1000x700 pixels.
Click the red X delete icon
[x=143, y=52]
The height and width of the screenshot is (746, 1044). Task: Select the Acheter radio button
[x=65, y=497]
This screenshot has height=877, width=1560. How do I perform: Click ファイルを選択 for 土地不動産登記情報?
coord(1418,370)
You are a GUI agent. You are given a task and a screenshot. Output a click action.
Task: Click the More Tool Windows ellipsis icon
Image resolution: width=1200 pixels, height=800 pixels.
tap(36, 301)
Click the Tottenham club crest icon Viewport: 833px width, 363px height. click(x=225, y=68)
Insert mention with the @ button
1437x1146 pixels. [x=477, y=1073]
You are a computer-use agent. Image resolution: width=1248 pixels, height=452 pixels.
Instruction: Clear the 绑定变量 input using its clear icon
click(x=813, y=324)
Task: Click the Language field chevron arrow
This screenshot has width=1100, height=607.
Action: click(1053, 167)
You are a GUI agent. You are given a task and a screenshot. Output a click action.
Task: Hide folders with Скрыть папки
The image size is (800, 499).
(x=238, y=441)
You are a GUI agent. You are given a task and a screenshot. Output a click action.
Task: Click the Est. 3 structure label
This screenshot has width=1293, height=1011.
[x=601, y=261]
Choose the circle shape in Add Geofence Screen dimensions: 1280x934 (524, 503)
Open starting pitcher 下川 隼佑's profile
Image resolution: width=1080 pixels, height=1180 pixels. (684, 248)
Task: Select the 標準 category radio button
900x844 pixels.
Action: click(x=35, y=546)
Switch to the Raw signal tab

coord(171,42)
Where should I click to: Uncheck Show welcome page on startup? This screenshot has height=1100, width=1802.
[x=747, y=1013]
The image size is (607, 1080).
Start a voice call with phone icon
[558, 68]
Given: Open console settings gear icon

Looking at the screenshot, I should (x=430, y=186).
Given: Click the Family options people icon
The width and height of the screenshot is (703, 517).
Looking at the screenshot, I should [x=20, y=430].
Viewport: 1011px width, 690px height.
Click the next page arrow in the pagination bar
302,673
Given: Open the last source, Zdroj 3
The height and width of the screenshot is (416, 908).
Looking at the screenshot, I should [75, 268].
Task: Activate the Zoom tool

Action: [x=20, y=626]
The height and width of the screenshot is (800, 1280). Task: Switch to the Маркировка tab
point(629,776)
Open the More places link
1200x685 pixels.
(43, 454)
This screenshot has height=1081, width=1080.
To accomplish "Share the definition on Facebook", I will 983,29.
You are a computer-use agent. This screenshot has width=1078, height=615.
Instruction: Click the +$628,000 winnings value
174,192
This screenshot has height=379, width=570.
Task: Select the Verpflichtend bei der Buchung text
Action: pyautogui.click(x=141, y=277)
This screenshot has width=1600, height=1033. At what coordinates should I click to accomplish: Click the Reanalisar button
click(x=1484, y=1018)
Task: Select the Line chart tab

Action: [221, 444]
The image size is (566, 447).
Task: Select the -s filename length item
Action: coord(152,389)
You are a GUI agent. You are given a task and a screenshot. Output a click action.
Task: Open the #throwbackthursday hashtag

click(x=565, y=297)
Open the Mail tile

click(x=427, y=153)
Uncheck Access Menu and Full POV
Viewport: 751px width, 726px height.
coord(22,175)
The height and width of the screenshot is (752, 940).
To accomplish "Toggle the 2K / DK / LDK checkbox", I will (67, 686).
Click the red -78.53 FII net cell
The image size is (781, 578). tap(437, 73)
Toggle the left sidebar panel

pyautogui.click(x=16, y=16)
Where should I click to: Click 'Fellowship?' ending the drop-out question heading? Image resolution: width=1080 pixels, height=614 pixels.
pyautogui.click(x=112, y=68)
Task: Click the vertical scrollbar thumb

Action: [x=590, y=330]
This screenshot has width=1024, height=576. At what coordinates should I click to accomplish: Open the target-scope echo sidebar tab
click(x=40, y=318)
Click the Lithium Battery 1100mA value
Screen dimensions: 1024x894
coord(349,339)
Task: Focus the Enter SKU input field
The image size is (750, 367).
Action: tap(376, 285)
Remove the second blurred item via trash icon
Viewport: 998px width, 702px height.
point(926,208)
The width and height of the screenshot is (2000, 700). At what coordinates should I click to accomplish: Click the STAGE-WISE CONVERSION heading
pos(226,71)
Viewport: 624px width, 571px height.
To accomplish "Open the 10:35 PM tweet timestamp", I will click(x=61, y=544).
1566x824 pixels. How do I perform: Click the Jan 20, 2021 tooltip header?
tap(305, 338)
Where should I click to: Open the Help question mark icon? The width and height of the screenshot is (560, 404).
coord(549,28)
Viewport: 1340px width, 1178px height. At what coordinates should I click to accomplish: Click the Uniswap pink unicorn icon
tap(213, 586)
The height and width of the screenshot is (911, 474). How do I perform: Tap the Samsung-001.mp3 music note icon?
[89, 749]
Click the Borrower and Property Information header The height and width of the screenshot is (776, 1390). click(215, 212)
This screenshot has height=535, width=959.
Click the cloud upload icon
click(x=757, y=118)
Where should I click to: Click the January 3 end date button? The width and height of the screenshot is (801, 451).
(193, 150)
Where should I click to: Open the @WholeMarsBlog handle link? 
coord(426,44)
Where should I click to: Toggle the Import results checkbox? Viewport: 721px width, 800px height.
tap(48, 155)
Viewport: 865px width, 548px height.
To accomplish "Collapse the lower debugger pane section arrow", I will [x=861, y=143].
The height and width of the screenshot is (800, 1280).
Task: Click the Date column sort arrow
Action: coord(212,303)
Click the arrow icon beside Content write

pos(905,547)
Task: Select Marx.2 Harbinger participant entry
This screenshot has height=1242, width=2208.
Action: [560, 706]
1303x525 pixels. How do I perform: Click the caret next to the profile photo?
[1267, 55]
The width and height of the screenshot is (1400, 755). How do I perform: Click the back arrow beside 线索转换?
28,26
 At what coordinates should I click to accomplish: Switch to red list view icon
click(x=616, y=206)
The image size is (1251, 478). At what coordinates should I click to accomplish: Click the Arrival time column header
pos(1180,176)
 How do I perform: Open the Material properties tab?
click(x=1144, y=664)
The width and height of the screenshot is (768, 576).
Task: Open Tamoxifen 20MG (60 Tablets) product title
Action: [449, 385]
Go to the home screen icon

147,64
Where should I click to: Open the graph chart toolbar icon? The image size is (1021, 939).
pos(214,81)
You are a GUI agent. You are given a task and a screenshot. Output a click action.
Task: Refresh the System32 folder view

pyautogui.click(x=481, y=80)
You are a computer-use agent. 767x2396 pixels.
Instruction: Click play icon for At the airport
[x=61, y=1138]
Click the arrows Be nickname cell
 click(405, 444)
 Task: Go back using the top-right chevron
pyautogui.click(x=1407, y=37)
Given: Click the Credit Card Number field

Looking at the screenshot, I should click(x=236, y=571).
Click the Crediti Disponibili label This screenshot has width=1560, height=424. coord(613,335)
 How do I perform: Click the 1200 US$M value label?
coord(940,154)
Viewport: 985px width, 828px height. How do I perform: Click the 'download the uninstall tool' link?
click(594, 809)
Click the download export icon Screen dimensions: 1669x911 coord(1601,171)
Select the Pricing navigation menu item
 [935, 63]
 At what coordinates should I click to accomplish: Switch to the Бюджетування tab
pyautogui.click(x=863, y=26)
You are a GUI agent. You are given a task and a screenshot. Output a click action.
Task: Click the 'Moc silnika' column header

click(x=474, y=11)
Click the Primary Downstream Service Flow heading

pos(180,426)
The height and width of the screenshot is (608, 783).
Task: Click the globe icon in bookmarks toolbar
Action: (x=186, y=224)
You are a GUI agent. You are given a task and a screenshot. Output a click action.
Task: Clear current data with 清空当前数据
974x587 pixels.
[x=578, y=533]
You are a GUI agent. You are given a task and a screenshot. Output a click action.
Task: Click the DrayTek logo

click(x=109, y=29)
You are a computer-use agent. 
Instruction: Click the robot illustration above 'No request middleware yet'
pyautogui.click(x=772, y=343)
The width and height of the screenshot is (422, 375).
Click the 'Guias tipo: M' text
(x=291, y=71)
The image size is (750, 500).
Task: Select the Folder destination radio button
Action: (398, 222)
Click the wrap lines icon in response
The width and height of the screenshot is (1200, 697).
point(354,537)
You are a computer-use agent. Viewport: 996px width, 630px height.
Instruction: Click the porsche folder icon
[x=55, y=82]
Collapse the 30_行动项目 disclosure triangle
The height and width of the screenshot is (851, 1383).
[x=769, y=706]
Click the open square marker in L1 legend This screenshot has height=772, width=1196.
####################
→ Work instruction
Report, for the data above, every line in which the string "computer" appears.

→ Completed exercise
You are a computer-use agent. Image resolution: width=1248 pixels, height=452 pixels.
You are a computer-use agent. This screenshot has width=1078, height=615.
You are a computer-use agent. 767x2396 pixels.
You are a computer-use agent. 
You are a computer-use agent. Viewport: 996px width, 630px height.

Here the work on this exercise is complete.